In a relatively recent conversation, I discovered that I was harboring some previously unacknowledged guilt for being an ambitious woman with dreams of world domination.

Ok, ok. I don’t really want world domination.

 

But I do have big dreams and the overwhelming desire to make as meaningful an impact in the world as I possibly can with any and all of the work I’m doing in my business and my life.

Also:  I just changed the word “big” to “meaningful” in the previous sentence, because the goal is not to be famous and well-known to a ginormous amount of people. The goal is to make a difference in the lives of those people who know and work with me now.

Even if that number is 50 people or 15 people or 5 people.

Meaningful impact. That’s the goal.

But I digress.

Because I’m not actually here to write about me. I’m here to write about you. To write to you. To ask you not to abandon your dreams, regardless of how ridiculous and out-of-reach they might feel to you in this moment right now.

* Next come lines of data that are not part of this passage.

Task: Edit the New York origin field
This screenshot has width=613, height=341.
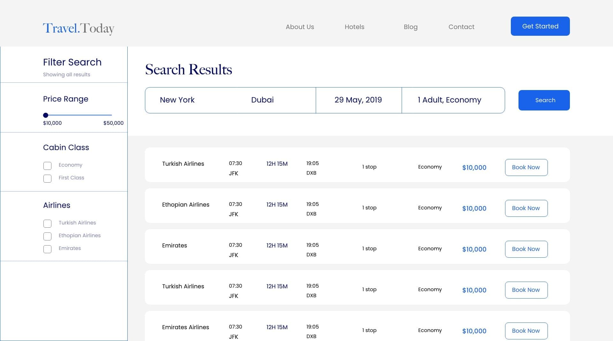Action: point(177,100)
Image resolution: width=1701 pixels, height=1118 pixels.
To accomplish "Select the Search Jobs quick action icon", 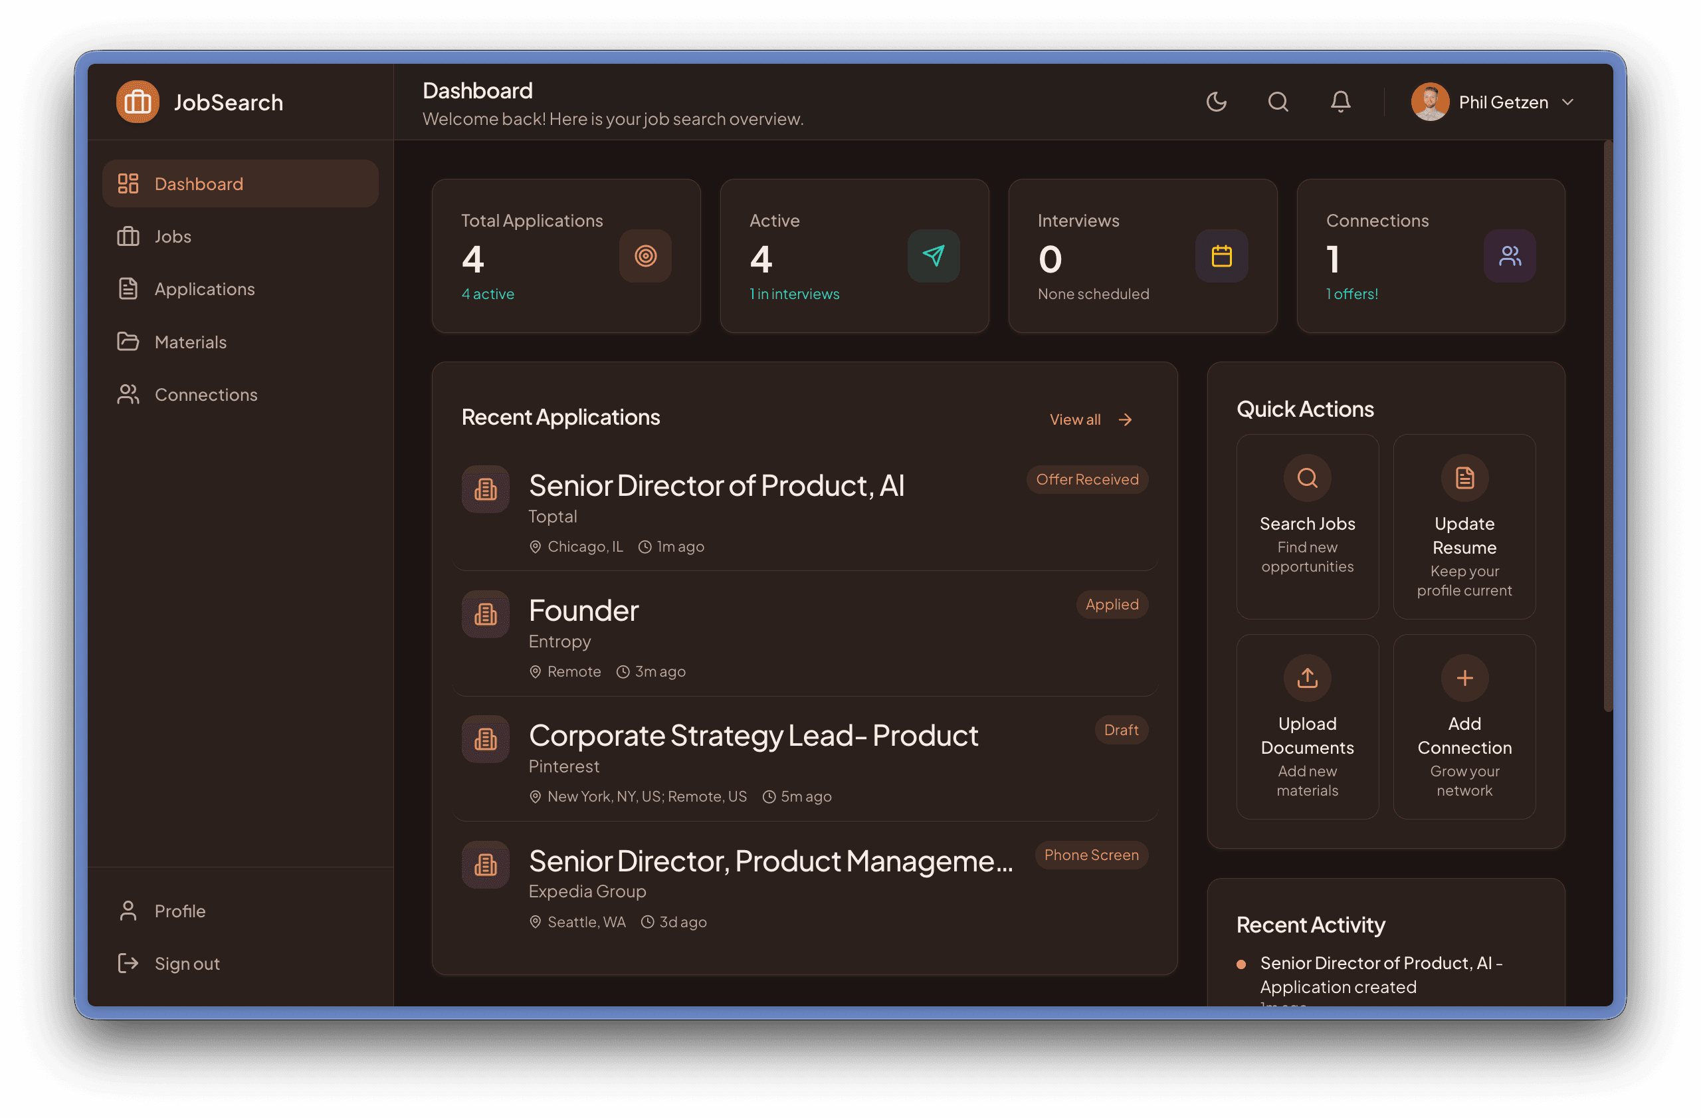I will (x=1307, y=478).
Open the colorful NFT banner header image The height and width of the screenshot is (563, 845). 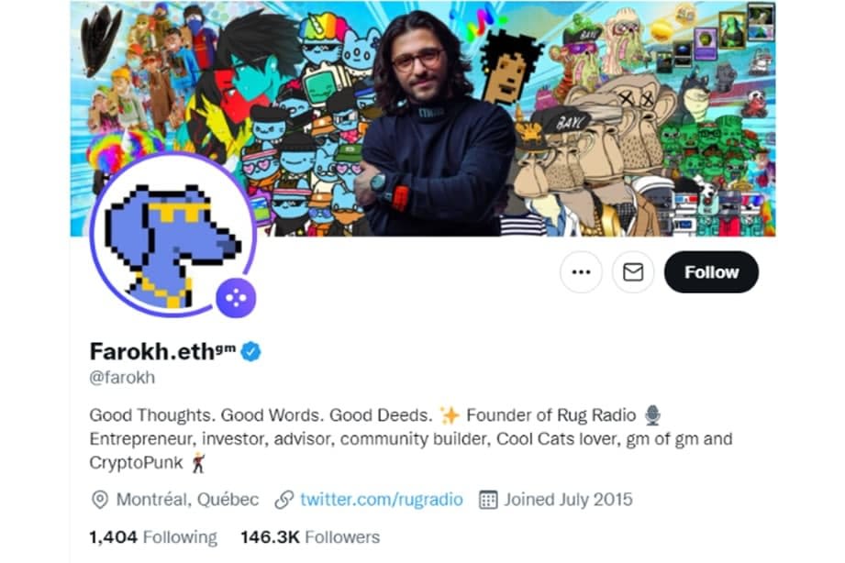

I’m here to implore you to name and own and never apologize for the things you desire in your life. Especially if those things bring joy and inspiration and laughter and connection to those around you.

And fine. This might sound cheesy, but I don’t really care. Because I am 100% serious in my request that you give yourself permission to be as ambitious as you want to be, to take up space in this world, to be bold in both your dreams and your actions, to make others uncomfortable with your aspirations.

The world needs more people with good, kind, generous hearts to do big things, to make their mark, to have more of a say in what happens to us all.

 

So if you’re one of these folks and your dreams are giant in scope, get the fuck after it. And don’t be sorry for doing so. Ever.

Especially if you’re a woman who, like me, got the message at a young age that she wasn’t supposed to have goals or ambitions in the professional sphere, that she was supposed to seek marriage and motherhood and not much else.

Or a man who was told that professional prosperity and financial security should be your top priorities in this life.

Or if you’re neither of these things and have no idea where you fit in at all.

Because these are just a few options among many. And you are allowed to dream outside the traditional boxes of femininity and masculinity and design some intersection of these things that feels the best for you personally. And this design can — and probably should — be dynamic in nature, changing and evolving as you change and evolve, shifting in response to the different seasons of your life.

There is some weird and unfortunate shit happening at the highest levels of government in our country right about now. And the folks in charge are certainly not apologizing for the blind ambition that has led them to where they are. And they are certainly not sorry for the mess they’re making of things.

So let’s stop apologizing for our heart-centered goals and aspirations, for being loving souls with big dreams for ourselves and for each other.

 

Own your desires. Then surround yourself with other people who are refusing to be sorry for their equally-soulful ambitions.

Because — as I’ve said a million times before — we’re all in this together.

And the world needs us. Now more than ever.

Love to you all today. And on all the days ahead.